### Problem description
Substitute "Find an element" for every occurrence of "Locate an element" in the items below, and reproduce everything else unchanged.

>> Begin Materials provided

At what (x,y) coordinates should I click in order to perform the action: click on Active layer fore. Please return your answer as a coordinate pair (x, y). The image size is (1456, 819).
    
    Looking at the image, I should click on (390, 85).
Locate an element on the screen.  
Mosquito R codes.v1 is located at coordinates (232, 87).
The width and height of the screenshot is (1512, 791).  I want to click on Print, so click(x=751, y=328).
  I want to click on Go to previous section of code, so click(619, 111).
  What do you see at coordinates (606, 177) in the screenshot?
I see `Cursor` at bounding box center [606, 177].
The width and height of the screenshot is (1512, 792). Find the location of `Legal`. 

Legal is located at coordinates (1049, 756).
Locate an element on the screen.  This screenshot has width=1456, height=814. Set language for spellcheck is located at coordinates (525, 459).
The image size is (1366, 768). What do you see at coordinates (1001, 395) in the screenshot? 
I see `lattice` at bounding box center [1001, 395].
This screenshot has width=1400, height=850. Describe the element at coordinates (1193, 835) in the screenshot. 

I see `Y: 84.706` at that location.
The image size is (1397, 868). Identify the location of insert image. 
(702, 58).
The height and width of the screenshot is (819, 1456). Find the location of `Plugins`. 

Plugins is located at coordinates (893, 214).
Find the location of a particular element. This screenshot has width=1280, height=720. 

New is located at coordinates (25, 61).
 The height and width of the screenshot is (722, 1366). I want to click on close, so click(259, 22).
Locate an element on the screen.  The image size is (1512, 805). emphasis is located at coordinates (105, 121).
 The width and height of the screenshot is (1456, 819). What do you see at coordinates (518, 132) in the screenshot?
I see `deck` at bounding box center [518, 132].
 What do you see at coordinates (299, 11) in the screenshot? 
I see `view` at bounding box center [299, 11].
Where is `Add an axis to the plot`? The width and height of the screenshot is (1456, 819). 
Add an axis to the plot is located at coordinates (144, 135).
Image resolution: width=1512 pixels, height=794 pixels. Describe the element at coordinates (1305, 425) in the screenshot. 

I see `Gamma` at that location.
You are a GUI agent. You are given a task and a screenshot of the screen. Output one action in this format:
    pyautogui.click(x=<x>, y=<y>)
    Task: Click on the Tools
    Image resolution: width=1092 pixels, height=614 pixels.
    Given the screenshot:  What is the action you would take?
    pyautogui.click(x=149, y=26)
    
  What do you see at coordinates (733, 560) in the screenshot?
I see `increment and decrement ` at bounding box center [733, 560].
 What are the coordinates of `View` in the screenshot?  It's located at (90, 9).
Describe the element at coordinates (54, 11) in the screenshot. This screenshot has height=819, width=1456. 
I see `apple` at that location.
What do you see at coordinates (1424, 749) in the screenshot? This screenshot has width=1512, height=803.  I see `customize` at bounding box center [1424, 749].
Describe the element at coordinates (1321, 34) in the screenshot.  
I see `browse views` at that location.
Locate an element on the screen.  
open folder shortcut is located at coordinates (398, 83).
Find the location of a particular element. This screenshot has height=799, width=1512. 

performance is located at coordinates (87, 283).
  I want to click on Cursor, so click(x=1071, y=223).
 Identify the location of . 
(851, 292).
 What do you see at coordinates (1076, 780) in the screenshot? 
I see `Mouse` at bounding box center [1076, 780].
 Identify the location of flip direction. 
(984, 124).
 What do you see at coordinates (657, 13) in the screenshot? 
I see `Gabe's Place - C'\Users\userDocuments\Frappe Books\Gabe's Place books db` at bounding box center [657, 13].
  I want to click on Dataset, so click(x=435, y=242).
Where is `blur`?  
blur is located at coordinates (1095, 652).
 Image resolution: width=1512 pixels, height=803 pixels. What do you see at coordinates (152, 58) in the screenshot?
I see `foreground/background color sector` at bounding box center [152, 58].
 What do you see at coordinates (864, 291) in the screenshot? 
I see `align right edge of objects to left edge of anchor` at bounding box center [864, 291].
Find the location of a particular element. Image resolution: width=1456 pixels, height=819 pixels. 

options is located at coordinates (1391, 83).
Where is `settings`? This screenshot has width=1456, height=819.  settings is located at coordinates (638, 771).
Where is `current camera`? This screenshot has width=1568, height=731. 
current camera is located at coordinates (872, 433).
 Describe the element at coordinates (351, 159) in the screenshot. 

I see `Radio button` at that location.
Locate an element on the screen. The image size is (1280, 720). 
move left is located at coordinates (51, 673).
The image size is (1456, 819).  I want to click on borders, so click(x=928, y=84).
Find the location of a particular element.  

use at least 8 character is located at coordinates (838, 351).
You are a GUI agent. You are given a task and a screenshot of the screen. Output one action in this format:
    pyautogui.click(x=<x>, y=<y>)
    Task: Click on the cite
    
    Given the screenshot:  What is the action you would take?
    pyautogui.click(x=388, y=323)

>> End Materials provided

### Correct result
At what (x,y) coordinates should I click in order to perform the action: click on Active layer fore. Please return your answer as a coordinate pair (x, y). The image size is (1456, 819).
    
    Looking at the image, I should click on (390, 85).
Find an element on the screen.  
Mosquito R codes.v1 is located at coordinates (232, 87).
The width and height of the screenshot is (1512, 791).  I want to click on Print, so click(x=751, y=328).
  I want to click on Go to previous section of code, so click(619, 111).
  What do you see at coordinates (606, 177) in the screenshot?
I see `Cursor` at bounding box center [606, 177].
The width and height of the screenshot is (1512, 792). Find the location of `Legal`. 

Legal is located at coordinates (1049, 756).
Find an element on the screen.  This screenshot has width=1456, height=814. Set language for spellcheck is located at coordinates (525, 459).
The image size is (1366, 768). What do you see at coordinates (1001, 395) in the screenshot? 
I see `lattice` at bounding box center [1001, 395].
This screenshot has width=1400, height=850. Describe the element at coordinates (1193, 835) in the screenshot. 

I see `Y: 84.706` at that location.
The image size is (1397, 868). Identify the location of insert image. 
(702, 58).
The height and width of the screenshot is (819, 1456). Find the location of `Plugins`. 

Plugins is located at coordinates (893, 214).
Find the location of a particular element. This screenshot has width=1280, height=720. 

New is located at coordinates (25, 61).
 The height and width of the screenshot is (722, 1366). I want to click on close, so click(259, 22).
Find an element on the screen.  The image size is (1512, 805). emphasis is located at coordinates (105, 121).
 The width and height of the screenshot is (1456, 819). What do you see at coordinates (518, 132) in the screenshot?
I see `deck` at bounding box center [518, 132].
 What do you see at coordinates (299, 11) in the screenshot? 
I see `view` at bounding box center [299, 11].
Where is `Add an axis to the plot`? The width and height of the screenshot is (1456, 819). 
Add an axis to the plot is located at coordinates (144, 135).
Image resolution: width=1512 pixels, height=794 pixels. Describe the element at coordinates (1305, 425) in the screenshot. 

I see `Gamma` at that location.
You are a GUI agent. You are given a task and a screenshot of the screen. Output one action in this format:
    pyautogui.click(x=<x>, y=<y>)
    Task: Click on the Tools
    Image resolution: width=1092 pixels, height=614 pixels.
    Given the screenshot:  What is the action you would take?
    pyautogui.click(x=149, y=26)
    
  What do you see at coordinates (733, 560) in the screenshot?
I see `increment and decrement ` at bounding box center [733, 560].
 What are the coordinates of `View` in the screenshot?  It's located at (90, 9).
Describe the element at coordinates (54, 11) in the screenshot. This screenshot has height=819, width=1456. 
I see `apple` at that location.
What do you see at coordinates (1424, 749) in the screenshot? This screenshot has width=1512, height=803.  I see `customize` at bounding box center [1424, 749].
Describe the element at coordinates (1321, 34) in the screenshot.  
I see `browse views` at that location.
Find an element on the screen.  
open folder shortcut is located at coordinates (398, 83).
Find the location of a particular element. This screenshot has height=799, width=1512. 

performance is located at coordinates (87, 283).
  I want to click on Cursor, so click(x=1071, y=223).
 Identify the location of . 
(851, 292).
 What do you see at coordinates (1076, 780) in the screenshot? 
I see `Mouse` at bounding box center [1076, 780].
 Identify the location of flip direction. 
(984, 124).
 What do you see at coordinates (657, 13) in the screenshot? 
I see `Gabe's Place - C'\Users\userDocuments\Frappe Books\Gabe's Place books db` at bounding box center [657, 13].
  I want to click on Dataset, so click(x=435, y=242).
Where is `blur`?  
blur is located at coordinates (1095, 652).
 Image resolution: width=1512 pixels, height=803 pixels. What do you see at coordinates (152, 58) in the screenshot?
I see `foreground/background color sector` at bounding box center [152, 58].
 What do you see at coordinates (864, 291) in the screenshot? 
I see `align right edge of objects to left edge of anchor` at bounding box center [864, 291].
Find the location of a particular element. Image resolution: width=1456 pixels, height=819 pixels. 

options is located at coordinates (1391, 83).
Where is `settings`? This screenshot has width=1456, height=819.  settings is located at coordinates (638, 771).
Where is `current camera`? This screenshot has width=1568, height=731. 
current camera is located at coordinates (872, 433).
 Describe the element at coordinates (351, 159) in the screenshot. 

I see `Radio button` at that location.
Find an element on the screen. The image size is (1280, 720). 
move left is located at coordinates (51, 673).
The image size is (1456, 819).  I want to click on borders, so click(x=928, y=84).
Find the location of a particular element.  

use at least 8 character is located at coordinates (838, 351).
You are a GUI agent. You are given a task and a screenshot of the screen. Output one action in this format:
    pyautogui.click(x=<x>, y=<y>)
    Task: Click on the cite
    
    Given the screenshot:  What is the action you would take?
    pyautogui.click(x=388, y=323)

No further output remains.